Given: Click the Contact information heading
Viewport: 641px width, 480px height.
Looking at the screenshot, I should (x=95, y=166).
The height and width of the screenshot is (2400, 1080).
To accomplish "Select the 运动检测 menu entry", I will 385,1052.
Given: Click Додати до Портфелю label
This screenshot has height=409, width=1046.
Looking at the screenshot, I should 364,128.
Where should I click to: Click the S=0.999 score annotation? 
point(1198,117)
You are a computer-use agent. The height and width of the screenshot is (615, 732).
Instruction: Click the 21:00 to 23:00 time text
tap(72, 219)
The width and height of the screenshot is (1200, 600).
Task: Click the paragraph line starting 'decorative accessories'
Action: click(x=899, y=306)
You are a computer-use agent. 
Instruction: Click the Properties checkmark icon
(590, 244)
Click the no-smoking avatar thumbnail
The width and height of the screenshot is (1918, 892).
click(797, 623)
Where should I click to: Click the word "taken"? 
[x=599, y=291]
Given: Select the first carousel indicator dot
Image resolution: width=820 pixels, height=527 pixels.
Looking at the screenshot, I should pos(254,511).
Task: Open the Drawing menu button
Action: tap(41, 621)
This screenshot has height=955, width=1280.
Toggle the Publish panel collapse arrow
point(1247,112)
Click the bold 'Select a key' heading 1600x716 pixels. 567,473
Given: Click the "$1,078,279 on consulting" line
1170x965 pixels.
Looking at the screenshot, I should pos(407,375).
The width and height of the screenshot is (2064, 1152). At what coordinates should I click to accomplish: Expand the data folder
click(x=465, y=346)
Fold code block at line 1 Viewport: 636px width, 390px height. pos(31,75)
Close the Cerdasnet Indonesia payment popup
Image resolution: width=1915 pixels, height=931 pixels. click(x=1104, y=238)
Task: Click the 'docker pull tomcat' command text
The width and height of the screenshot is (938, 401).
+ + + +
## [What you will do]
Rewrite all the records above as a Markdown table with two columns, Row and Line. Put each line's number in Row and the line itself in Line, and leave out blank lines.

## [Task solution]
| Row | Line |
|---|---|
| 1 | Given: Click the Contact information heading |
| 2 | Viewport: 641px width, 480px height. |
| 3 | Looking at the screenshot, I should (x=95, y=166). |
| 4 | The height and width of the screenshot is (2400, 1080). |
| 5 | To accomplish "Select the 运动检测 menu entry", I will 385,1052. |
| 6 | Given: Click Додати до Портфелю label |
| 7 | This screenshot has height=409, width=1046. |
| 8 | Looking at the screenshot, I should 364,128. |
| 9 | Where should I click to: Click the S=0.999 score annotation?  |
| 10 | point(1198,117) |
| 11 | You are a computer-use agent. The height and width of the screenshot is (615, 732). |
| 12 | Instruction: Click the 21:00 to 23:00 time text |
| 13 | tap(72, 219) |
| 14 | The width and height of the screenshot is (1200, 600). |
| 15 | Task: Click the paragraph line starting 'decorative accessories' |
| 16 | Action: click(x=899, y=306) |
| 17 | You are a computer-use agent.  |
| 18 | Instruction: Click the Properties checkmark icon |
| 19 | (590, 244) |
| 20 | Click the no-smoking avatar thumbnail |
| 21 | The width and height of the screenshot is (1918, 892). |
| 22 | click(797, 623) |
| 23 | Where should I click to: Click the word "taken"?  |
| 24 | [x=599, y=291] |
| 25 | Given: Select the first carousel indicator dot |
| 26 | Image resolution: width=820 pixels, height=527 pixels. |
| 27 | Looking at the screenshot, I should pos(254,511). |
| 28 | Task: Open the Drawing menu button |
| 29 | Action: tap(41, 621) |
| 30 | This screenshot has height=955, width=1280. |
| 31 | Toggle the Publish panel collapse arrow |
| 32 | point(1247,112) |
| 33 | Click the bold 'Select a key' heading 1600x716 pixels. 567,473 |
| 34 | Given: Click the "$1,078,279 on consulting" line |
| 35 | 1170x965 pixels. |
| 36 | Looking at the screenshot, I should pos(407,375). |
| 37 | The width and height of the screenshot is (2064, 1152). At what coordinates should I click to accomplish: Expand the data folder |
| 38 | click(x=465, y=346) |
| 39 | Fold code block at line 1 Viewport: 636px width, 390px height. pos(31,75) |
| 40 | Close the Cerdasnet Indonesia payment popup |
| 41 | Image resolution: width=1915 pixels, height=931 pixels. click(x=1104, y=238) |
| 42 | Task: Click the 'docker pull tomcat' command text |
| 43 | The width and height of the screenshot is (938, 401). |